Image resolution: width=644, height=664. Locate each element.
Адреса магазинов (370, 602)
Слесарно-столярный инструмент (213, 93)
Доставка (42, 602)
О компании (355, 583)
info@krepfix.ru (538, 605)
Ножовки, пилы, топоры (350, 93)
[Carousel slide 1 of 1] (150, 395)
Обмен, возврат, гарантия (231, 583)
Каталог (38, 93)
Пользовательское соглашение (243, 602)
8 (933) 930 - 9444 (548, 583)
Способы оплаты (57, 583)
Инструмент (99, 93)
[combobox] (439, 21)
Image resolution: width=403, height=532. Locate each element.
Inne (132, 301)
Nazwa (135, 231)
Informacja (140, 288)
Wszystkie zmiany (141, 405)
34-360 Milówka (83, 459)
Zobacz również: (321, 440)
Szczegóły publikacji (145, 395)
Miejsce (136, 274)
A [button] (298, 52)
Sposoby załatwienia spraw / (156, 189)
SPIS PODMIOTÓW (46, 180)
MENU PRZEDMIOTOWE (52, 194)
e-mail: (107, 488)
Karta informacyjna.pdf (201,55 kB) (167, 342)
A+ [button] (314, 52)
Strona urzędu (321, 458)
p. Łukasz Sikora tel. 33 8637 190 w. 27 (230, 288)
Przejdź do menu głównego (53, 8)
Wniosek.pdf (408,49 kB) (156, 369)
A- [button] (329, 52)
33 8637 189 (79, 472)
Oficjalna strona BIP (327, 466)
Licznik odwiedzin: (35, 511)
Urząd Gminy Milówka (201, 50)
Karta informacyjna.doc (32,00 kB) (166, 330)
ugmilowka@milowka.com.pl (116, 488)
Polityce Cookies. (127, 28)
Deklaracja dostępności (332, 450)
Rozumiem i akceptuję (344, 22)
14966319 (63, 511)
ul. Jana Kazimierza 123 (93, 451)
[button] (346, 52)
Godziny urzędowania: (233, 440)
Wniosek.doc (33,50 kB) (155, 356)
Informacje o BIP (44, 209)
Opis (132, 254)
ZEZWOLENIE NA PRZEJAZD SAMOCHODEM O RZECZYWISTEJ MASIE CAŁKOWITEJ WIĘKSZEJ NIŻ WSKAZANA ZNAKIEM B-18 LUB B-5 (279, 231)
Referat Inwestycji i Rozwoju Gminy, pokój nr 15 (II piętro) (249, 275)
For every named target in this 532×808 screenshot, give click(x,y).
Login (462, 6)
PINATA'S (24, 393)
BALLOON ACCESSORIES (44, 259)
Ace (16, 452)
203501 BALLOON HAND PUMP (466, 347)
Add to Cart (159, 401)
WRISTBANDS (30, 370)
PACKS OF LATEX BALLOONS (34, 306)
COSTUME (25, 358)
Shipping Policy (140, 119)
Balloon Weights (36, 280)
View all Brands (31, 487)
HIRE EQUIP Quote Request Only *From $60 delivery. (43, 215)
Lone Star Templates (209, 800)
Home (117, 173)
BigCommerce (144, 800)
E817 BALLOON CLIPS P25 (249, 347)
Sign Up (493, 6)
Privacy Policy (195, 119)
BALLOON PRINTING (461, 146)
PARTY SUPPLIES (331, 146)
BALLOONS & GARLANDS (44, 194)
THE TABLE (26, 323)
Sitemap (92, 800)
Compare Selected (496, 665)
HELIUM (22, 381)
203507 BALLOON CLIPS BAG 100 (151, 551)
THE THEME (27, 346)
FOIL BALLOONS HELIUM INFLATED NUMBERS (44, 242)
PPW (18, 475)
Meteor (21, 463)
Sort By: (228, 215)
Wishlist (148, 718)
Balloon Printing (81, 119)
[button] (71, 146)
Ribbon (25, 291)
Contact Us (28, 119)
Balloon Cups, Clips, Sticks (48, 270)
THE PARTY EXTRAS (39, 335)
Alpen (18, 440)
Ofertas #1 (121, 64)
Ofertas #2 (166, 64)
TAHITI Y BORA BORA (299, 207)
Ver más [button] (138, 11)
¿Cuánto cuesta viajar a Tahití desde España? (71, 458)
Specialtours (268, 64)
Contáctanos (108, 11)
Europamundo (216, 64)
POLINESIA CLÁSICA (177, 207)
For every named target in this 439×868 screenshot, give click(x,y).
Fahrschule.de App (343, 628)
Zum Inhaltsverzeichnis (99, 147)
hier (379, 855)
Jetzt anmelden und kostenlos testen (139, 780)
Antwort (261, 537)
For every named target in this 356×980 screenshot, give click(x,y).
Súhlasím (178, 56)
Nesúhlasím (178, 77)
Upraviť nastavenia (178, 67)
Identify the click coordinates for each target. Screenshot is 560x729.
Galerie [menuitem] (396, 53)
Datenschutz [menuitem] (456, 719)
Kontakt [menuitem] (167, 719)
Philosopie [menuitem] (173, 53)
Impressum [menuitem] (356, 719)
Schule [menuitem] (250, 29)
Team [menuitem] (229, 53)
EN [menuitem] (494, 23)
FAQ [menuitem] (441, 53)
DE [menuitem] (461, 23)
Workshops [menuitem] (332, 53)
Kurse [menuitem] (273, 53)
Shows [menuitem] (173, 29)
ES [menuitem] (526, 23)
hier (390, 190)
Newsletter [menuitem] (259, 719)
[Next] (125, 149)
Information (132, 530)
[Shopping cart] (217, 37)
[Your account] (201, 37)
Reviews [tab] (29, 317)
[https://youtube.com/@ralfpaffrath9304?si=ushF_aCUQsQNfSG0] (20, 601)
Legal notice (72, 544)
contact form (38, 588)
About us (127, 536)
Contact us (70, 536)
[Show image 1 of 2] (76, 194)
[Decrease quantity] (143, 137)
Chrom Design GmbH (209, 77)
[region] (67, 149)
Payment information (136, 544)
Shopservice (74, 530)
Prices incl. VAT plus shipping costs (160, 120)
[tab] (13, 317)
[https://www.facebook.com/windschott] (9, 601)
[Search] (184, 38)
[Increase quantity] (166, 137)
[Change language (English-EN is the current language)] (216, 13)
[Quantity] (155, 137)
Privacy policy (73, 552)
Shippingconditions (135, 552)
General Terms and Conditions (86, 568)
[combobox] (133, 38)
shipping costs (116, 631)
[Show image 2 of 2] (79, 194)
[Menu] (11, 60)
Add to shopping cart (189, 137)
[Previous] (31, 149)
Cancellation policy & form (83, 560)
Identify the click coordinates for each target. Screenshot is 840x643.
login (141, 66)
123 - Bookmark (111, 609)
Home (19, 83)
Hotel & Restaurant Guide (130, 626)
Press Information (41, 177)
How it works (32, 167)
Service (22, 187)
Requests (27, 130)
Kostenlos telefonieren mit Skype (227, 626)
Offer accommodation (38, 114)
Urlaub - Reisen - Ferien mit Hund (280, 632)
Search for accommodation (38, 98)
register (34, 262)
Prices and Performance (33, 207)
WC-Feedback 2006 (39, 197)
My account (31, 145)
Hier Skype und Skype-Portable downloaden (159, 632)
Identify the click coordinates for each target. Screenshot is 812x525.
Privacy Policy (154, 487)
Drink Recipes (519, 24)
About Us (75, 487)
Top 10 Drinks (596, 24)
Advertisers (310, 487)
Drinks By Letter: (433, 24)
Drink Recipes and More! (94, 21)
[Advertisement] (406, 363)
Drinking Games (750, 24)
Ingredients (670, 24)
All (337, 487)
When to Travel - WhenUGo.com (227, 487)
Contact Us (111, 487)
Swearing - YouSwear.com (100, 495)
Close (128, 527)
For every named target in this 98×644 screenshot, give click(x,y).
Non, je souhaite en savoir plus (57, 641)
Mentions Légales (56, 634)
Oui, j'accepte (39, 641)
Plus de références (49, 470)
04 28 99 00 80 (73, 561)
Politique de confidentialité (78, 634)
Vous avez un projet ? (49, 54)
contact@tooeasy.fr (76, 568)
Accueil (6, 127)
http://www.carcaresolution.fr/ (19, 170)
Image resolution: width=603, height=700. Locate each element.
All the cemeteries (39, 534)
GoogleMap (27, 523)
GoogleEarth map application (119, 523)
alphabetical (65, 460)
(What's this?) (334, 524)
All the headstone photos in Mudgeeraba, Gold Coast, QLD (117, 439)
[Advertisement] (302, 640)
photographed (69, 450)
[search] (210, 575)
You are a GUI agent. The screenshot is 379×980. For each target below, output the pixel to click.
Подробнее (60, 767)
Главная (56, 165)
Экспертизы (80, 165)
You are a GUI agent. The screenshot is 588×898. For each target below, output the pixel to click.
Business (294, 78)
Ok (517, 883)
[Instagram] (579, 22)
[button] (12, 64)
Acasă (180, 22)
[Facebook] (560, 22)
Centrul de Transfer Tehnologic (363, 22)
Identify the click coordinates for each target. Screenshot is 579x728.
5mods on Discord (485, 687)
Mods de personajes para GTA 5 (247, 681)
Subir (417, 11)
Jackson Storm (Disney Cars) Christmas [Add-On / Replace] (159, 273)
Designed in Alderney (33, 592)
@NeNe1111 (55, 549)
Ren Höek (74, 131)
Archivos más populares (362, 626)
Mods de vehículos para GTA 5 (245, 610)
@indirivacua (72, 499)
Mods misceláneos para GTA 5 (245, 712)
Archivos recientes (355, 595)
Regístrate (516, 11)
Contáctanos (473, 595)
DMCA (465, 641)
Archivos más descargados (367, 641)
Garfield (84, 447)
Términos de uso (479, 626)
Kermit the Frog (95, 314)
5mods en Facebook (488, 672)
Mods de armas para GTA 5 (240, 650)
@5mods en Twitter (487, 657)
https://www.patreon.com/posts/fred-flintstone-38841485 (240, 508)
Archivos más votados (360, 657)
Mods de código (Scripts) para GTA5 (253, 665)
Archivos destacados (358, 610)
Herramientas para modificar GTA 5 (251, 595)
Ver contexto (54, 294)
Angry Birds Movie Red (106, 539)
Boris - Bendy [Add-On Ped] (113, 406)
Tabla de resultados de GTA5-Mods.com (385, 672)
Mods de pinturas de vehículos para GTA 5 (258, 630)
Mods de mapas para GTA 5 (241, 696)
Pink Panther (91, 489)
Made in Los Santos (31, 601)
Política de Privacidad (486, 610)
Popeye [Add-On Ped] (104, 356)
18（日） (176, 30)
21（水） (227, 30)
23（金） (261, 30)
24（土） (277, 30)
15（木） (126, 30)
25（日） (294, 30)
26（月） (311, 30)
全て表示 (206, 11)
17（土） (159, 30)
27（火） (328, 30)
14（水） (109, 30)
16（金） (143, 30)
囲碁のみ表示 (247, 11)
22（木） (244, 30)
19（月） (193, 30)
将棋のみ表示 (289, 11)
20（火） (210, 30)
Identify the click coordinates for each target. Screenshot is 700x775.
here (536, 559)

=== STATED GOAL ===
Copy out the entries starting at the line containing "Wniosek.doc (33,50 kB) (155, 356)" and ending at the line containing "BALLOONS & GARLANDS (44, 194)", both included, reproducing each one character for character.

=== RESPONSE TO THIS EXERCISE ===
Wniosek.doc (33,50 kB) (155, 356)
Informacje o BIP (44, 209)
Opis (132, 254)
ZEZWOLENIE NA PRZEJAZD SAMOCHODEM O RZECZYWISTEJ MASIE CAŁKOWITEJ WIĘKSZEJ NIŻ WSKAZANA ZNAKIEM B-18 LUB B-5 (279, 231)
Referat Inwestycji i Rozwoju Gminy, pokój nr 15 (II piętro) (249, 275)
For every named target in this 532×808 screenshot, give click(x,y).
Login (462, 6)
PINATA'S (24, 393)
BALLOON ACCESSORIES (44, 259)
Ace (16, 452)
203501 BALLOON HAND PUMP (466, 347)
Add to Cart (159, 401)
WRISTBANDS (30, 370)
PACKS OF LATEX BALLOONS (34, 306)
COSTUME (25, 358)
Shipping Policy (140, 119)
Balloon Weights (36, 280)
View all Brands (31, 487)
HIRE EQUIP Quote Request Only *From $60 delivery. (43, 215)
Lone Star Templates (209, 800)
Home (117, 173)
BigCommerce (144, 800)
E817 BALLOON CLIPS P25 (249, 347)
Sign Up (493, 6)
Privacy Policy (195, 119)
BALLOON PRINTING (461, 146)
PARTY SUPPLIES (331, 146)
BALLOONS & GARLANDS (44, 194)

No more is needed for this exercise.